## The exercise
Change every "Task" in the records below to "Goal", keep everything else as it is, and leave the pictures out of your answer.

## Extracted information
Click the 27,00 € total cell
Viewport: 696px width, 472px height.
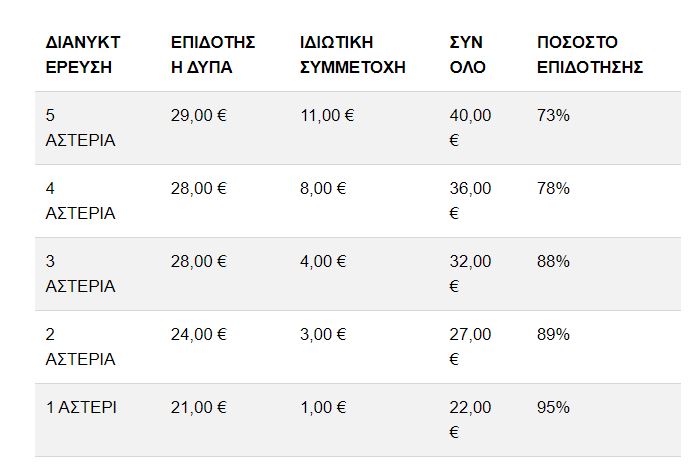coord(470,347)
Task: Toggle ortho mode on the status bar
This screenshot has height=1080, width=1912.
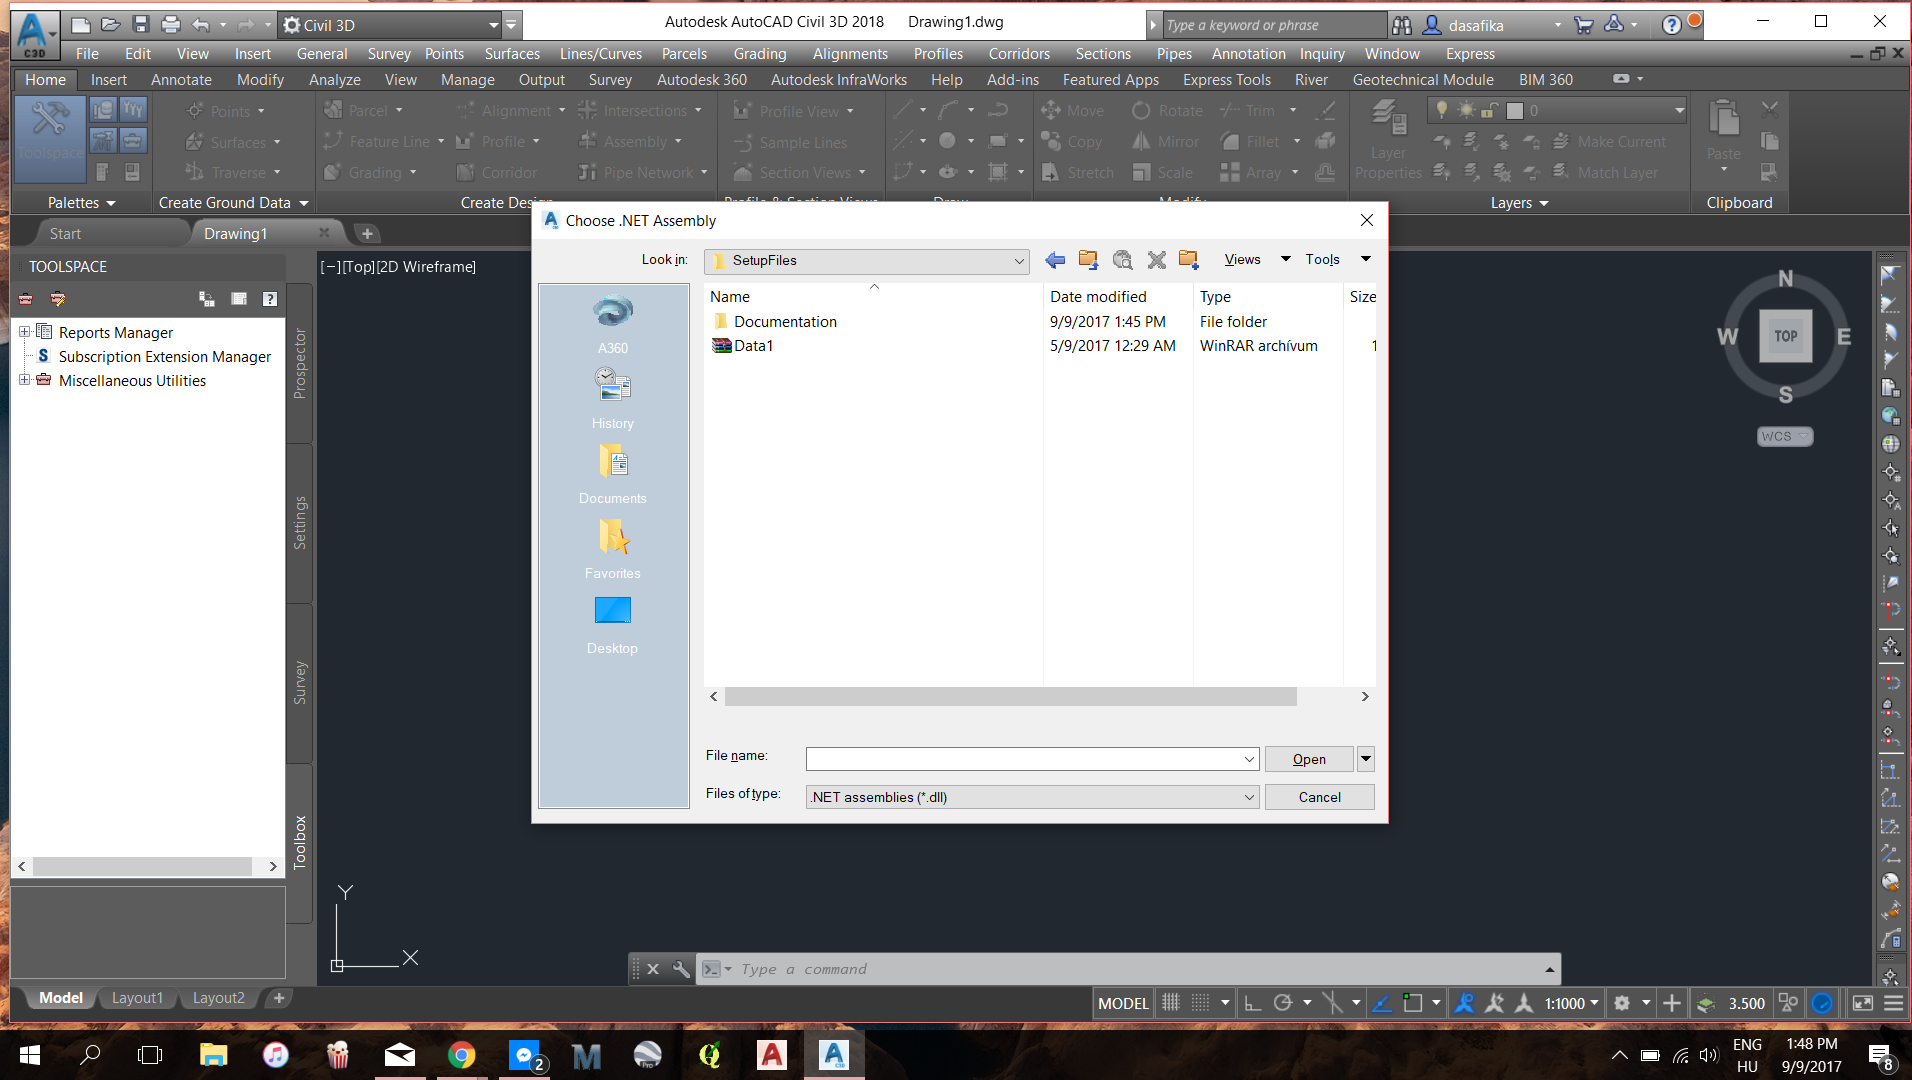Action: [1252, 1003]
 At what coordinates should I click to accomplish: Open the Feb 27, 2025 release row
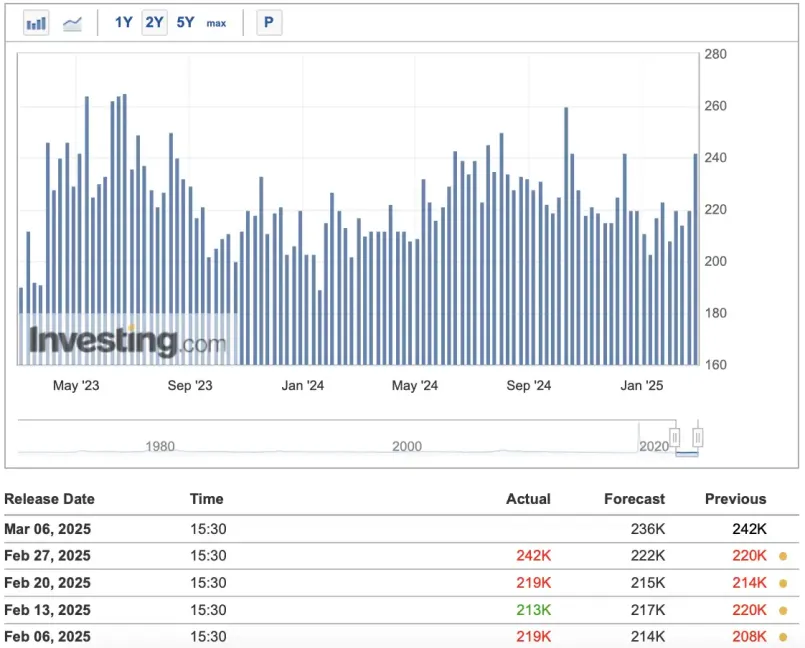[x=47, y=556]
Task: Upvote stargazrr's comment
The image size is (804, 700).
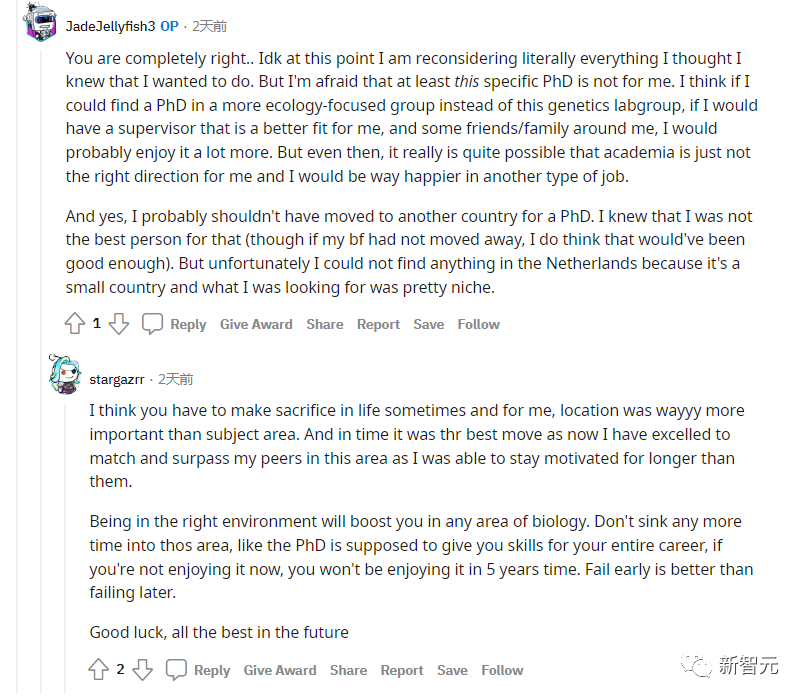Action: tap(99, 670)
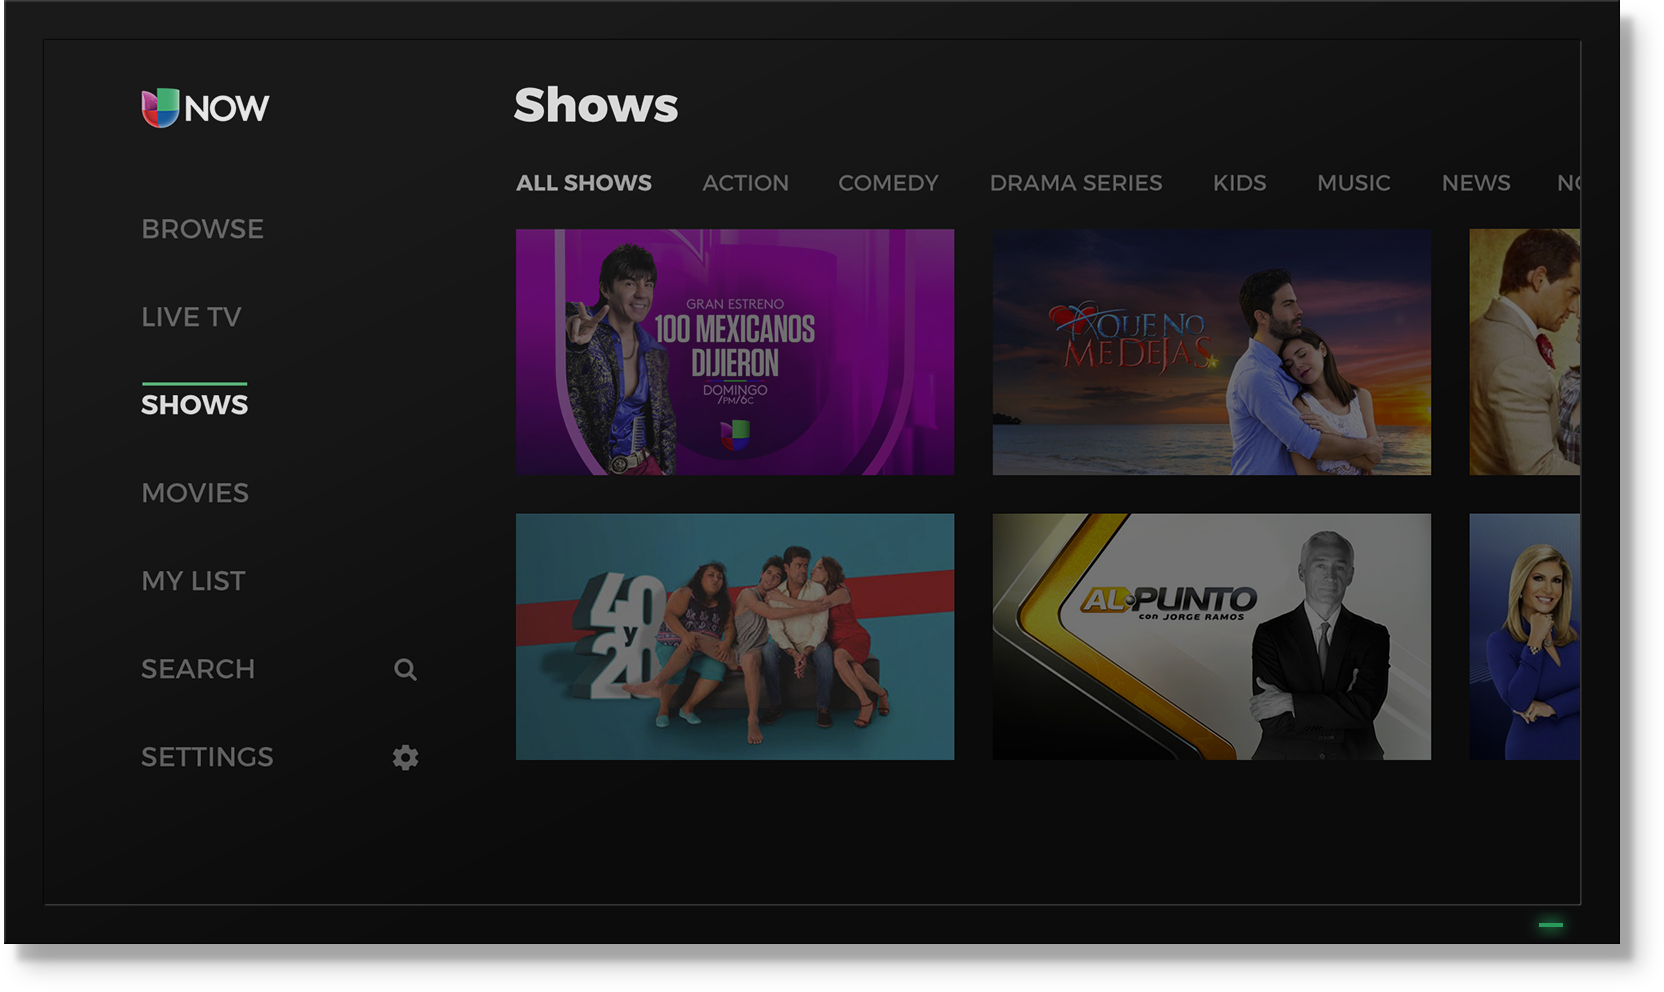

## The solution
Click the 27,00 € total cell
Viewport: 696px width, 472px height.
coord(470,347)
Goal: Toggle ortho mode on the status bar
This screenshot has height=1080, width=1912.
Action: [1252, 1003]
 At what coordinates should I click to accomplish: Open the Feb 27, 2025 release row
[x=47, y=556]
Goal: Upvote stargazrr's comment
The image size is (804, 700).
Action: tap(99, 670)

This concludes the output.